STORED DATA:
┄┄┄┄┄┄
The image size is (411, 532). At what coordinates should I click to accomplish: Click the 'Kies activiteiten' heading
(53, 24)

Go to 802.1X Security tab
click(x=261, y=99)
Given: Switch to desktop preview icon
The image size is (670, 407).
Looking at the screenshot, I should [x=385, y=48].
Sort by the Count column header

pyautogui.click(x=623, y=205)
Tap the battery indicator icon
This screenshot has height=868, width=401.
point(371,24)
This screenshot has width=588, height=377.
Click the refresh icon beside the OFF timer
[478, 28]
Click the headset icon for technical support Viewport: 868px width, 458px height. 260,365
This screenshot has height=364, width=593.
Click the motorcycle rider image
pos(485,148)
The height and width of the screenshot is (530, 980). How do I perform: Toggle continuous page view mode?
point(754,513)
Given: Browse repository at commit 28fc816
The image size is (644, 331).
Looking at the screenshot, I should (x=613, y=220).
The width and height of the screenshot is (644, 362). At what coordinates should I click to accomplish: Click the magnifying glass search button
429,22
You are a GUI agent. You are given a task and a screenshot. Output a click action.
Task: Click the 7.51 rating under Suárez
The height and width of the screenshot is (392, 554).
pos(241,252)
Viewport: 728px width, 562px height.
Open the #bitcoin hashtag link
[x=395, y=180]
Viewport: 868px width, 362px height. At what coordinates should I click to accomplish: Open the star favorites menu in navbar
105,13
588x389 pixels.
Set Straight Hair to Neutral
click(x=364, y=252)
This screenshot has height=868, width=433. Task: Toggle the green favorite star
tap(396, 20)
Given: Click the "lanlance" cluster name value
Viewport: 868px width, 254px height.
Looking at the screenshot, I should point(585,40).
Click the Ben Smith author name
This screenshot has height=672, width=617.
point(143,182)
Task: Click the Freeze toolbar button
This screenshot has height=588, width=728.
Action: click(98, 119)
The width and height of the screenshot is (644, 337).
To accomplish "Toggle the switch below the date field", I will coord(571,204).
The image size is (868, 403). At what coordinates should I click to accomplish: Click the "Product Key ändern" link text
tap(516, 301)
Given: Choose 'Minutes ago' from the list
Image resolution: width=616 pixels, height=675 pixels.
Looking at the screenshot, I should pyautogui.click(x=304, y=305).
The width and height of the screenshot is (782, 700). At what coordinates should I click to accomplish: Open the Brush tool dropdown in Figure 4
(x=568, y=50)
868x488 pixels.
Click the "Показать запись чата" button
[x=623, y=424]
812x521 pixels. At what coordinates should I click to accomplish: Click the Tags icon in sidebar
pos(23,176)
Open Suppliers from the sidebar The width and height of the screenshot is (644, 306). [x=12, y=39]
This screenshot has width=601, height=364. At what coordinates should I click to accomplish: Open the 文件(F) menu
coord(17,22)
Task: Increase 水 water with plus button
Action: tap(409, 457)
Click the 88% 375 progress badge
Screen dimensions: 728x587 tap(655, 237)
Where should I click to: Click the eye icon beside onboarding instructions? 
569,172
┄┄┄┄┄┄
EXERCISE REQUIREMENTS: Copy out the entire listing word for word. Keep every line as it is.

TASK ANSWER:
The image size is (411, 532). At what coordinates should I click to accomplish: Click the 'Kies activiteiten' heading
(53, 24)

Go to 802.1X Security tab
click(x=261, y=99)
Given: Switch to desktop preview icon
The image size is (670, 407).
Looking at the screenshot, I should [x=385, y=48].
Sort by the Count column header

pyautogui.click(x=623, y=205)
Tap the battery indicator icon
This screenshot has height=868, width=401.
point(371,24)
This screenshot has width=588, height=377.
Click the refresh icon beside the OFF timer
[478, 28]
Click the headset icon for technical support Viewport: 868px width, 458px height. 260,365
This screenshot has height=364, width=593.
Click the motorcycle rider image
pos(485,148)
The height and width of the screenshot is (530, 980). How do I perform: Toggle continuous page view mode?
point(754,513)
Given: Browse repository at commit 28fc816
The image size is (644, 331).
Looking at the screenshot, I should (x=613, y=220).
The width and height of the screenshot is (644, 362). At what coordinates should I click to accomplish: Click the magnifying glass search button
429,22
You are a GUI agent. You are given a task and a screenshot. Output a click action.
Task: Click the 7.51 rating under Suárez
The height and width of the screenshot is (392, 554).
pos(241,252)
Viewport: 728px width, 562px height.
Open the #bitcoin hashtag link
[x=395, y=180]
Viewport: 868px width, 362px height. At what coordinates should I click to accomplish: Open the star favorites menu in navbar
105,13
588x389 pixels.
Set Straight Hair to Neutral
click(x=364, y=252)
This screenshot has height=868, width=433. Task: Toggle the green favorite star
tap(396, 20)
Given: Click the "lanlance" cluster name value
Viewport: 868px width, 254px height.
Looking at the screenshot, I should point(585,40).
Click the Ben Smith author name
This screenshot has height=672, width=617.
point(143,182)
Task: Click the Freeze toolbar button
This screenshot has height=588, width=728.
Action: click(98, 119)
The width and height of the screenshot is (644, 337).
To accomplish "Toggle the switch below the date field", I will coord(571,204).
The image size is (868, 403). At what coordinates should I click to accomplish: Click the "Product Key ändern" link text
tap(516, 301)
Given: Choose 'Minutes ago' from the list
Image resolution: width=616 pixels, height=675 pixels.
Looking at the screenshot, I should pyautogui.click(x=304, y=305).
The width and height of the screenshot is (782, 700). At what coordinates should I click to accomplish: Open the Brush tool dropdown in Figure 4
(x=568, y=50)
868x488 pixels.
Click the "Показать запись чата" button
[x=623, y=424]
812x521 pixels. At what coordinates should I click to accomplish: Click the Tags icon in sidebar
pos(23,176)
Open Suppliers from the sidebar The width and height of the screenshot is (644, 306). [x=12, y=39]
This screenshot has width=601, height=364. At what coordinates should I click to accomplish: Open the 文件(F) menu
coord(17,22)
Task: Increase 水 water with plus button
Action: tap(409, 457)
Click the 88% 375 progress badge
Screen dimensions: 728x587 tap(655, 237)
Where should I click to: Click the eye icon beside onboarding instructions? 
569,172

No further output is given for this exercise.